> **Required action**: A single stretch of the material below is to be transcribed exactly, starting at the line with "[Footer - Follow us on Instagram] (549, 2482)" and ending after the line with "Register (537, 48)".

Source material: Begin

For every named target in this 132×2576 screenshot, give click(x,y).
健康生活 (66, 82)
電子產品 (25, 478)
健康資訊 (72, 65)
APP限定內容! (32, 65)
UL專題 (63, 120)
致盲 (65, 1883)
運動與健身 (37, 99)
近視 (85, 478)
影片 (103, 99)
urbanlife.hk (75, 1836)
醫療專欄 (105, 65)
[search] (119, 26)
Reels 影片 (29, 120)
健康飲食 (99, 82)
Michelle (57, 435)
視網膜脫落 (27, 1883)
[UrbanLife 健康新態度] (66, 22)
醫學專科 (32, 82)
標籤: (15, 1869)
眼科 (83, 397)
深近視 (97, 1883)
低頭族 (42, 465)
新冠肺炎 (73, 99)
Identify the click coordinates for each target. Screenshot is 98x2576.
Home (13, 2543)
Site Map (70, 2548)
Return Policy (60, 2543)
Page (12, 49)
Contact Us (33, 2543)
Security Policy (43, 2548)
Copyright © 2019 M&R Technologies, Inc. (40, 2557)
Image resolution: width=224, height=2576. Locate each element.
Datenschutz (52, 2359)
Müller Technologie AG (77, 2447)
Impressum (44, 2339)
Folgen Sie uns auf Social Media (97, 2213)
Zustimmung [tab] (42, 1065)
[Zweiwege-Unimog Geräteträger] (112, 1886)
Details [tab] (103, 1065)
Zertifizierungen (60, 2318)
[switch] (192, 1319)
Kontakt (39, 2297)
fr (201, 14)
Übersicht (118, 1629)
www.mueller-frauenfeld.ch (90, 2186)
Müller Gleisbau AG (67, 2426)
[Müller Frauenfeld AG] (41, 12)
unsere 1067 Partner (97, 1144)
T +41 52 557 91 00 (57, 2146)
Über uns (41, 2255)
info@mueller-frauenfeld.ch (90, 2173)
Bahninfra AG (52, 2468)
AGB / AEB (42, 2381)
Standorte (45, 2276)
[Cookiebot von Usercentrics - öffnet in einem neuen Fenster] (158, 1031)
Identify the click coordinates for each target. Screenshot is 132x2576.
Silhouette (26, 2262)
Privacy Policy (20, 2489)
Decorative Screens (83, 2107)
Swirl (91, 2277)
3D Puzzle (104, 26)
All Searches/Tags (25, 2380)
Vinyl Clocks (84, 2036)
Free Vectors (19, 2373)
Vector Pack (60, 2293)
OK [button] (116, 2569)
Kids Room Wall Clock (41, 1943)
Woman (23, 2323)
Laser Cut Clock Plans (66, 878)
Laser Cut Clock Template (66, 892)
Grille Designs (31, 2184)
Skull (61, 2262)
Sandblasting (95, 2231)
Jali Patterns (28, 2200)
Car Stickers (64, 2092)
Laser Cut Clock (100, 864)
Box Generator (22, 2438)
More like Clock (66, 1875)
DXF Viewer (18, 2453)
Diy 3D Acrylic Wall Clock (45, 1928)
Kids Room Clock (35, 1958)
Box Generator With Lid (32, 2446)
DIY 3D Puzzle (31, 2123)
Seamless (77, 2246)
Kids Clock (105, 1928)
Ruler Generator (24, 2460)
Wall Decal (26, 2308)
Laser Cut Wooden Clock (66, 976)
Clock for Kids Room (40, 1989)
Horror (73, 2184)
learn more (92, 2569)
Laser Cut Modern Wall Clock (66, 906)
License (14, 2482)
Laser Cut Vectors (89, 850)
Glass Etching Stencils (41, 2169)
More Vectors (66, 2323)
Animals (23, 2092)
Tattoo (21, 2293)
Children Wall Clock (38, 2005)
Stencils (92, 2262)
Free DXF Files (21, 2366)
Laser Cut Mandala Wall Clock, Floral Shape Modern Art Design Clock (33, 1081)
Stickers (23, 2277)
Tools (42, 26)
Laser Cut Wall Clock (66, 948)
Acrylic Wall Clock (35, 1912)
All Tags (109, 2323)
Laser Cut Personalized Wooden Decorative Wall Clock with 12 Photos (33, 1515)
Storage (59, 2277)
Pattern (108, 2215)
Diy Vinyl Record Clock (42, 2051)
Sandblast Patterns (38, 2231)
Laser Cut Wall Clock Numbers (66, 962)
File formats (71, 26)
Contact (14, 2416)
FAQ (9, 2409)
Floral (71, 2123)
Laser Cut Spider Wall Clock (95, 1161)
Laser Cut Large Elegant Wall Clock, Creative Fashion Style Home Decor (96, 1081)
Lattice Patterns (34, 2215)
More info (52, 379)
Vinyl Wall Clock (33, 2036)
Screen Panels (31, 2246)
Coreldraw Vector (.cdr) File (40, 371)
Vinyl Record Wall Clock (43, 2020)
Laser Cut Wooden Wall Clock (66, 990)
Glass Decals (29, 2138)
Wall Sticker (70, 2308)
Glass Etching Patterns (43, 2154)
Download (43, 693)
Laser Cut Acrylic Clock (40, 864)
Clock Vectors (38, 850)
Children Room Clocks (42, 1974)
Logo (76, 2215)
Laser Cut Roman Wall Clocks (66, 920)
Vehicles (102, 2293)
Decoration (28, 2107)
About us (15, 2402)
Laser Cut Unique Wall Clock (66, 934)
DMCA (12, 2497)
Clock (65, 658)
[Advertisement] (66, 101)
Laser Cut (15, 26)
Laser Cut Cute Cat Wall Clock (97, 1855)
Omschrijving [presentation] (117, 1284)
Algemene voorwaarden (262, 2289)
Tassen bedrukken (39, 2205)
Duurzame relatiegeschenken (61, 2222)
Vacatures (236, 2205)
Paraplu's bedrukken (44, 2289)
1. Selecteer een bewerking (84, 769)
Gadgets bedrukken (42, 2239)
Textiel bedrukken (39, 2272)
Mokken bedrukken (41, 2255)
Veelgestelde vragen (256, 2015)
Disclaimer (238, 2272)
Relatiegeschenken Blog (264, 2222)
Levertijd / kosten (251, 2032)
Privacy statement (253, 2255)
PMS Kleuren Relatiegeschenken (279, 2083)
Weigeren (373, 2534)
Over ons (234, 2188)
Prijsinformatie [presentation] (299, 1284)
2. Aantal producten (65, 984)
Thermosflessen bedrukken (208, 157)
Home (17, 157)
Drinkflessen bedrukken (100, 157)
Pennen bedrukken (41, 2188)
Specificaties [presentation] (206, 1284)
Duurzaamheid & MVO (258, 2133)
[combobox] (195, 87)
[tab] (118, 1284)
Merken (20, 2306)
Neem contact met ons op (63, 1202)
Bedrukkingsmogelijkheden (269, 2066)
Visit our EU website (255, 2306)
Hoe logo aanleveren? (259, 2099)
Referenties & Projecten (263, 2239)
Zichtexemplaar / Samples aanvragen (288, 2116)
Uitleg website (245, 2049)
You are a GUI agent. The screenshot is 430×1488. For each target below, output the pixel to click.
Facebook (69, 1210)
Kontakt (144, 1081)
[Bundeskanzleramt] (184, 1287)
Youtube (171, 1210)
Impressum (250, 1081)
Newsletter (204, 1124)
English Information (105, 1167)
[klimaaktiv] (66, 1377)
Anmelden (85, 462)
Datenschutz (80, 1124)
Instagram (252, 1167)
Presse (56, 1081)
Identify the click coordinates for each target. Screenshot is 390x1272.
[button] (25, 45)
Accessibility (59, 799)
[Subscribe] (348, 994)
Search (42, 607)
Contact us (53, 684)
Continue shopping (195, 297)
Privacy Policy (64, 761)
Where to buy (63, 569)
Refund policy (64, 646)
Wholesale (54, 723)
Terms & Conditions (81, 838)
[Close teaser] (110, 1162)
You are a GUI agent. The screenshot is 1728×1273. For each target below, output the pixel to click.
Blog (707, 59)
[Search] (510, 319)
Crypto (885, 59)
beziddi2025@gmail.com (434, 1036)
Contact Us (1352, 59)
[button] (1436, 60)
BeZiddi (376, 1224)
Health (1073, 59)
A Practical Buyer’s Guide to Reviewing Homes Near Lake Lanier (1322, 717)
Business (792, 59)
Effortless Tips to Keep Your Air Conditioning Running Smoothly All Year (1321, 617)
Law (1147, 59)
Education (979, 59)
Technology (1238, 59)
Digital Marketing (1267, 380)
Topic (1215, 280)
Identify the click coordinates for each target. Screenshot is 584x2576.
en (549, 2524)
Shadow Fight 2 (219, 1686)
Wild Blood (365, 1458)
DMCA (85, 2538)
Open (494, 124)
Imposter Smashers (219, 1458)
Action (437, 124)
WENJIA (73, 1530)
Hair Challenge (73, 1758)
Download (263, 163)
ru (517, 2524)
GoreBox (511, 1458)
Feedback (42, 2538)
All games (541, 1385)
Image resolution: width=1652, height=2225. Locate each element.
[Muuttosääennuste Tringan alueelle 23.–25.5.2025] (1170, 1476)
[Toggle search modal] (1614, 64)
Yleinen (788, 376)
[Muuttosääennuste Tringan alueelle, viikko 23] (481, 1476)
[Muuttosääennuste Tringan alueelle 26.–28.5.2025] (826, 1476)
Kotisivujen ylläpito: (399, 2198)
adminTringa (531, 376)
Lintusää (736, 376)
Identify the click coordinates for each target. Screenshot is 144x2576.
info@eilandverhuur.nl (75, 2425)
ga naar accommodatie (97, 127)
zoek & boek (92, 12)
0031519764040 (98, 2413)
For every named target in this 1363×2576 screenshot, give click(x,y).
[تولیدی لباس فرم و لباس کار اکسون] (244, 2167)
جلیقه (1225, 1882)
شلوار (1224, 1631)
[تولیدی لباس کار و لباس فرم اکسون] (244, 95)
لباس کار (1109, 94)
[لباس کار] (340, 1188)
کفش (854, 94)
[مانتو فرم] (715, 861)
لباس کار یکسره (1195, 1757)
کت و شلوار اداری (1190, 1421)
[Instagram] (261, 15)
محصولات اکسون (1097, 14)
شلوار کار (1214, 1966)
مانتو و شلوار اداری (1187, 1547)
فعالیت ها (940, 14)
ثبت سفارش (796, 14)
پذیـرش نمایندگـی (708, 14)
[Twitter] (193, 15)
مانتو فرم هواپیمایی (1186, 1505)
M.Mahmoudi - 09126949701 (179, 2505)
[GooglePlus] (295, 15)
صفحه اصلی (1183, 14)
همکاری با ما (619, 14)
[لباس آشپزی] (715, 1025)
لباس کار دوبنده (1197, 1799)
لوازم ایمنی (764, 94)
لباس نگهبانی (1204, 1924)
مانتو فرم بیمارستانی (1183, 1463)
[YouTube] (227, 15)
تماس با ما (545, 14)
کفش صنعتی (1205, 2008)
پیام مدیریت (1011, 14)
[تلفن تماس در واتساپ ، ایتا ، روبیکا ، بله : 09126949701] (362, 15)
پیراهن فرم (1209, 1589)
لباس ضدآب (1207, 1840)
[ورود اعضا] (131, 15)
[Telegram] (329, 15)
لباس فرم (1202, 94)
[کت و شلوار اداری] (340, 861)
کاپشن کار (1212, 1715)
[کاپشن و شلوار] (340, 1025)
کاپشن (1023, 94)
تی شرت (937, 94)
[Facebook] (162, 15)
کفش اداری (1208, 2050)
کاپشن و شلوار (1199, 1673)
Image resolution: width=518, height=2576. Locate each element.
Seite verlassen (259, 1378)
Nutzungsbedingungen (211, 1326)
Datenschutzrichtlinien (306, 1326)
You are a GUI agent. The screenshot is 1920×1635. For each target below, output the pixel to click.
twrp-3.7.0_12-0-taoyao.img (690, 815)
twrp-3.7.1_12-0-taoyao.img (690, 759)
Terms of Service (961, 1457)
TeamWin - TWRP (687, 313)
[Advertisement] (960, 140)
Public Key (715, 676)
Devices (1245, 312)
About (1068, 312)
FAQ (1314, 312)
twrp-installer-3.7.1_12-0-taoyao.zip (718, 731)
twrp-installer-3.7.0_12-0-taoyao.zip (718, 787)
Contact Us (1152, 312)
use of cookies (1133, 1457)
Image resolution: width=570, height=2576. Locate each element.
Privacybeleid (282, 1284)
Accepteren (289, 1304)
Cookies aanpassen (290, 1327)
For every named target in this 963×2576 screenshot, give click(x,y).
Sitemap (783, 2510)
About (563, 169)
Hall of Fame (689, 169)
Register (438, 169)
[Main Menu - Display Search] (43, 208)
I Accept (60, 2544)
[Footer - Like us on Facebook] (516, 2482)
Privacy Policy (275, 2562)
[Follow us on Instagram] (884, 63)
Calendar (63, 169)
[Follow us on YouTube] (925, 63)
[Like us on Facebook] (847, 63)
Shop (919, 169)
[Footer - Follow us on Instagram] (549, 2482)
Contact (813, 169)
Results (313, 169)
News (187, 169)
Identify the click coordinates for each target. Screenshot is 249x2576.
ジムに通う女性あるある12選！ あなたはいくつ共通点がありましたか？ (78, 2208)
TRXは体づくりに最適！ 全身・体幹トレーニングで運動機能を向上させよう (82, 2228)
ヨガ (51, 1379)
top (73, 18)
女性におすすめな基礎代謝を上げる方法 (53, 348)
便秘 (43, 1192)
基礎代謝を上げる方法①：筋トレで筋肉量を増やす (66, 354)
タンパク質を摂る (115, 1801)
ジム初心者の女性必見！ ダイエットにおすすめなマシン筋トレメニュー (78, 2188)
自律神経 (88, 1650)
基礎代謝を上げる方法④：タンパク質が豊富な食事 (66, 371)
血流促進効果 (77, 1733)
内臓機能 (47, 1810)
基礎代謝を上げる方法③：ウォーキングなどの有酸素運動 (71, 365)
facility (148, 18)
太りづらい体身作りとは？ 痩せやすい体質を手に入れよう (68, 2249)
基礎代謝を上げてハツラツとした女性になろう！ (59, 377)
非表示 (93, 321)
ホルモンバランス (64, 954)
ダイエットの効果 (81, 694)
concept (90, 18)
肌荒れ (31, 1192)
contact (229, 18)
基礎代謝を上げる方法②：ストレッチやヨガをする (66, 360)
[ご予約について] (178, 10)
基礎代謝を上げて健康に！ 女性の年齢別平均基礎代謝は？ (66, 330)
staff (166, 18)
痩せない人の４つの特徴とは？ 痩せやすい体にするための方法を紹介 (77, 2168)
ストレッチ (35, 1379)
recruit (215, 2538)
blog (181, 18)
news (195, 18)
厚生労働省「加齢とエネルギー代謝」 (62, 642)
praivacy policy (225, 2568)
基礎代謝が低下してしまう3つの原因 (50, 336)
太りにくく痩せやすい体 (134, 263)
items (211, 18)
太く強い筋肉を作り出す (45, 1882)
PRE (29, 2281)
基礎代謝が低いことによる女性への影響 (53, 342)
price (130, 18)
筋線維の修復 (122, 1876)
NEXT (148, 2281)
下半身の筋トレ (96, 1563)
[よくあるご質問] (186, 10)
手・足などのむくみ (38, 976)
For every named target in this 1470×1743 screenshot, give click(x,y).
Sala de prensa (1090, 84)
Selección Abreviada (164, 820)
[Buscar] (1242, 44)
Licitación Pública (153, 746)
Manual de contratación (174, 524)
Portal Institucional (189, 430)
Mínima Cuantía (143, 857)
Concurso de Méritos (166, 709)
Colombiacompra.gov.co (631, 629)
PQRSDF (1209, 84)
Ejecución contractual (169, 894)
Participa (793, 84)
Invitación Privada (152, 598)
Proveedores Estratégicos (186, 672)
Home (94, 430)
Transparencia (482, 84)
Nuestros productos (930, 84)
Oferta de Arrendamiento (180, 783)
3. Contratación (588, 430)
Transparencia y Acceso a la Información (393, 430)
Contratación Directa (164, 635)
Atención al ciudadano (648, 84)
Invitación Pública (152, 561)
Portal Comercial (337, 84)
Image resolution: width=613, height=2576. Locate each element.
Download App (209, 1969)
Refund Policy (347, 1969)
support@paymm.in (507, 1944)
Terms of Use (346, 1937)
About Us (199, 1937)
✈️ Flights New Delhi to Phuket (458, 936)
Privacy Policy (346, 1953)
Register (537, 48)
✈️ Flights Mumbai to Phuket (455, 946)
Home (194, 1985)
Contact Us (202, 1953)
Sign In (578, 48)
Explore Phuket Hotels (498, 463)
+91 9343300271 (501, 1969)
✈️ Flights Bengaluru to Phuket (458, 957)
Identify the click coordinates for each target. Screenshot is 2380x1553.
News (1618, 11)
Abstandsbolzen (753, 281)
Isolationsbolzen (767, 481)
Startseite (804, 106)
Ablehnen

Source material: End

> **Written solution**:
[Footer - Follow us on Instagram] (549, 2482)
Contact (813, 169)
Results (313, 169)
News (187, 169)
Identify the click coordinates for each target. Screenshot is 249x2576.
ジムに通う女性あるある12選！ あなたはいくつ共通点がありましたか？ (78, 2208)
TRXは体づくりに最適！ 全身・体幹トレーニングで運動機能を向上させよう (82, 2228)
ヨガ (51, 1379)
top (73, 18)
女性におすすめな基礎代謝を上げる方法 (53, 348)
便秘 (43, 1192)
基礎代謝を上げる方法①：筋トレで筋肉量を増やす (66, 354)
タンパク質を摂る (115, 1801)
ジム初心者の女性必見！ ダイエットにおすすめなマシン筋トレメニュー (78, 2188)
自律神経 (88, 1650)
基礎代謝を上げる方法④：タンパク質が豊富な食事 (66, 371)
血流促進効果 (77, 1733)
内臓機能 (47, 1810)
基礎代謝を上げる方法③：ウォーキングなどの有酸素運動 (71, 365)
facility (148, 18)
太りづらい体身作りとは？ 痩せやすい体質を手に入れよう (68, 2249)
基礎代謝を上げてハツラツとした女性になろう！ (59, 377)
非表示 (93, 321)
ホルモンバランス (64, 954)
ダイエットの効果 (81, 694)
concept (90, 18)
肌荒れ (31, 1192)
contact (229, 18)
基礎代謝を上げる方法②：ストレッチやヨガをする (66, 360)
[ご予約について] (178, 10)
基礎代謝を上げて健康に！ 女性の年齢別平均基礎代謝は？ (66, 330)
staff (166, 18)
痩せない人の４つの特徴とは？ 痩せやすい体にするための方法を紹介 (77, 2168)
ストレッチ (35, 1379)
recruit (215, 2538)
blog (181, 18)
news (195, 18)
厚生労働省「加齢とエネルギー代謝」 (62, 642)
praivacy policy (225, 2568)
基礎代謝が低下してしまう3つの原因 (50, 336)
太りにくく痩せやすい体 (134, 263)
items (211, 18)
太く強い筋肉を作り出す (45, 1882)
PRE (29, 2281)
基礎代謝が低いことによる女性への影響 (53, 342)
price (130, 18)
筋線維の修復 (122, 1876)
NEXT (148, 2281)
下半身の筋トレ (96, 1563)
[よくあるご質問] (186, 10)
手・足などのむくみ (38, 976)
For every named target in this 1470×1743 screenshot, give click(x,y).
Sala de prensa (1090, 84)
Selección Abreviada (164, 820)
[Buscar] (1242, 44)
Licitación Pública (153, 746)
Manual de contratación (174, 524)
Portal Institucional (189, 430)
Mínima Cuantía (143, 857)
Concurso de Méritos (166, 709)
Colombiacompra.gov.co (631, 629)
PQRSDF (1209, 84)
Ejecución contractual (169, 894)
Participa (793, 84)
Invitación Privada (152, 598)
Proveedores Estratégicos (186, 672)
Home (94, 430)
Transparencia (482, 84)
Nuestros productos (930, 84)
Oferta de Arrendamiento (180, 783)
3. Contratación (588, 430)
Transparencia y Acceso a la Información (393, 430)
Contratación Directa (164, 635)
Atención al ciudadano (648, 84)
Invitación Pública (152, 561)
Portal Comercial (337, 84)
Image resolution: width=613, height=2576. Locate each element.
Download App (209, 1969)
Refund Policy (347, 1969)
support@paymm.in (507, 1944)
Terms of Use (346, 1937)
About Us (199, 1937)
✈️ Flights New Delhi to Phuket (458, 936)
Privacy Policy (346, 1953)
Register (537, 48)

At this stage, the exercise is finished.